Simplicity, hard work and harmony with nature. When furniture is made with such care, it’s easy to see why it's more desirable than ever.
Amish furniture has continued to grow in popularity since first reaching the shores of America in the late 1700s. It’s coveted for its uncompromising quality and durability while symbolizing what it means to be made by the hands of true craftsmen.
Whether you’re just discovering Amish furniture for the first time or have a house full of it, maybe you’re curious to know more about how it’s made and what makes it so special!
The Amish in America
The Amish movement began with a split in the Swiss Mennonite Church during the 1600s. By the late 1700s and early 1800s, many who wished to break from the Mennonites in Europe had immigrated to the United States and settled in Pennsylvania and parts of the Midwest - places that would be removed from technology and industry taking over the modern world.
These close-knit communities focused their lives on the ethics of integrity, self-sufficiency and hard work. The result was furniture that was designed creatively and with handcrafted quality and beauty. Originally, Amish furniture was made in the Mission and Shaker styles. But that is certainly no longer the case as it comes in everything from contemporary to midcentury to traditional!
The Amish Way of Life
Many of us live in a world dependent on modern conveniences, but the Amish have stuck close to a simpler way of life. This uncomplicated lifestyle focused on cultivating community has allowed them to become experts in livelihoods that can accommodate - such as farming and fortunately for us, carpentry. By becoming masters at handcrafting high quality furniture they are able to make a living and provide for their families doing what they love.

---+---

» **REQUIRED WORK**:
a. Retype everything in the passage on Amish furniture from "The Amish Way" down to "what they love.".
b. List every furniture style named in the passage on Amish furniture.
c. Answer these questions from the passage on Amish furniture:
(i) The split in which church began the Amish movement?
(ii) Where in the United States did the immigrants settle?
(iii) When did Amish furniture first reach the shores of America?

» **SUPPLIED INFORMATION**:

---+---

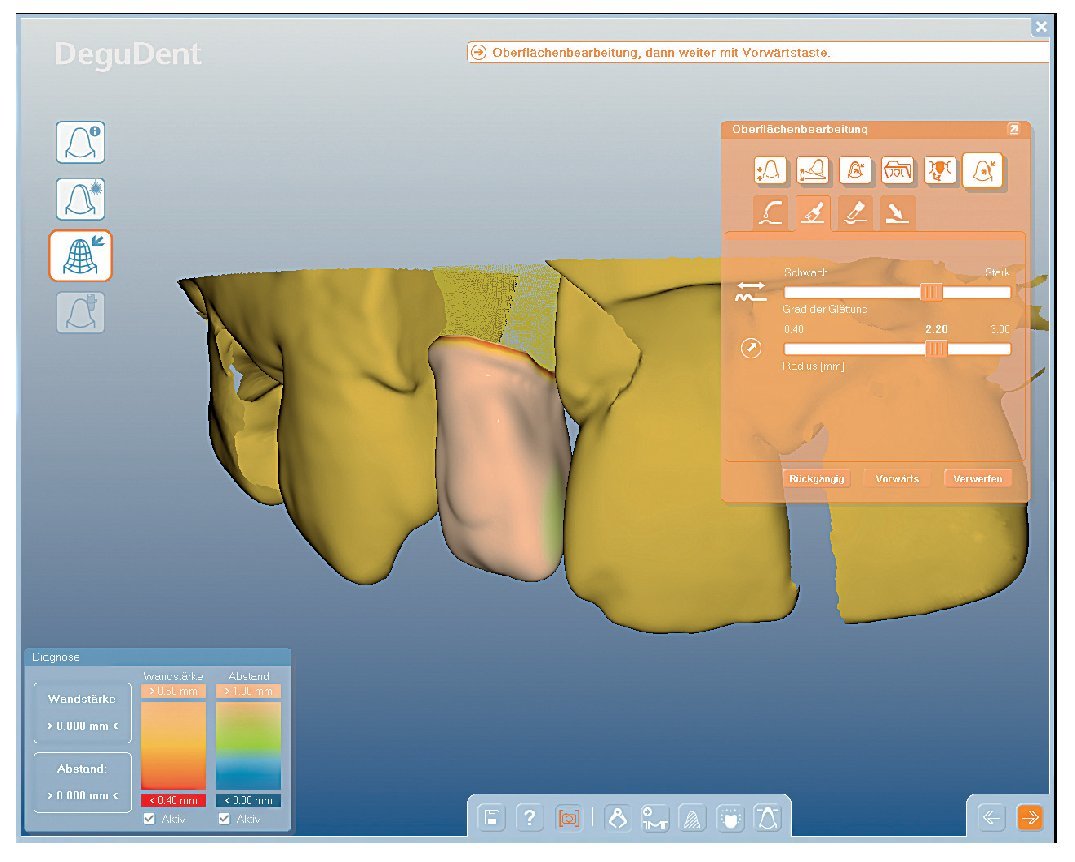Click the Vorwärts button in the panel
The width and height of the screenshot is (1075, 862).
(896, 479)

---+---

» **ACTIVITY ANSWERS**:
a.
The Amish Way of Life
Many of us live in a world dependent on modern conveniences, but the Amish have stuck close to a simpler way of life. This uncomplicated lifestyle focused on cultivating community has allowed them to become experts in livelihoods that can accommodate - such as farming and fortunately for us, carpentry. By becoming masters at handcrafting high quality furniture they are able to make a living and provide for their families doing what they love.

b. Mission, Shaker, contemporary, midcentury, traditional

c.
(i) The Swiss Mennonite Church
(ii) In Pennsylvania and parts of the Midwest
(iii) In the late 1700s